A ;revelação; de que havia armas na flotilha teria sido uma tentativa de justificar o ataque?Absolutamente. Essa foi a única desculpa. Um dos porta-vozes das Forças de Defesa de Israel alegou terem encontrado armas pesadas levadas a Gaza para o Hamas. Isso não é verdade. Tudo era puramente humanitário. Eles levaram todos os navios a Israel. Alguma arma foi exibida? Não! Porque não existiam. Isso não pode ser autodefesa, de acordo com o direito internacional. Foi um ataque a civis desarmados em águas internacionais. Assassinatos nunca são aceitáveis! A Turquia é um dos poderes regionais. Mantém uma excelente relação com Israel. Estamos extremamente desapontados. A Turquia desempenha um importante papel para o estabelecimento da paz no Oriente Médio. Tem mediado, indiretamente, não apenas as conversações dos israelenses com os palestinos, mas também com os sírios. Israel cometeu uma grave violação da lei internacional. Se eles respeitam o direito internacional, devem aceitar que uma comissão internacional seja montada logo para investigar o incidente. Após cometer um crime, você pode julgar a si mesmo? Eles criaram uma comissão que foi criticada inclusive pelo jornal israelense Haaretz por não ter autoridade completa para apurar esse incidente.

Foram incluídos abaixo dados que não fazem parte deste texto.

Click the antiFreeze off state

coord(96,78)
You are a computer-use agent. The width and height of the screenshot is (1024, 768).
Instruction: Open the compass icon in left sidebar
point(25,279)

As relações entre turcos e israelenses têm sido muito boas. A Turquia foi um dos primeiros países muçulmanos a reconhecer a independência do Estado de Israel, em 1948. A Turquia era um presente para Israel numa região crítica como aquela.

A Turquia é uma espécie de fiel da balança para Israel, em uma região cercada de países árabes e muçulmanos?
Definitivamente. As relações são importantes para os turcos e são ainda mais importantes para Israel. A maior parte dos Estados árabes não têm relações ou mantêm relações muito restritas com Israel. Alguns deles não reconhecem o Estado de Israel.

Israel corre o risco de perder um grande aliado?
Isso depende da decisão deles. Estamos à beira de um rompimento. Ao ordenarem que seus soldados atacassem o navio, eles violaram gravemente o direito internacional. Esse tipo de crime não pode ficar impune. O que esperamos já foi dito claramente por nosso primeiro-ministro e por nosso chanceler. Eles (israelenses) devem se desculpar publicamente e devem indenizar as famílias das vítimas, algumas delas muito jovens. A garota turco-americana tinha cinco balas em sua cabeça. Você pode esquecer algo assim? Eles têm que se desculpar. Foi uma execução. O que essa garota queria era levar alguma comida e brinquedos ao povo da Faixa de Gaza, não ao Hamas. Para o embaixador Giora Becher, os temas Hamas e ataque à flotilha estão misturados. São temas completamente distintos. Se Israel é importante para nós, a Turquia é muito mais importante para Israel. Se eles consideram a Turquia um bom parceiro estratégico na região, devem fazer o que for exigido: aceitar que uma comissão internacional investigue o assunto. Isso não é justo? Eles também devem compensar as famílias turcas para aliviar seu luto profundo por nove pessoas que jamais retornarão.

Mas o senhor acredita num corte absoluto das relações diplomáticas?
A diplomacia é uma arte. No passado, vimos mudanças em posições muito difíceis, sob certas circunstâncias. Não acreditamos que Israel desejaria perder a Turquia. A opinião pública turca está tão irritada, tão nervosa que, se eles não quiserem perder a Turquia, deverão fazer o necessário. Os membros da coalizão de extrema-direita, influenciados pela opinião pública, poderiam aceitar um rompimento absoluto. Mas acreditamos que o bom senso prevalecerá em Israel. No Oriente Médio, não existe um único país que possa substituir a Turquia, para Israel. A Turquia é a garantia da eterna sobrevivência de Israel na região. Eu espero que esse período crítico passe.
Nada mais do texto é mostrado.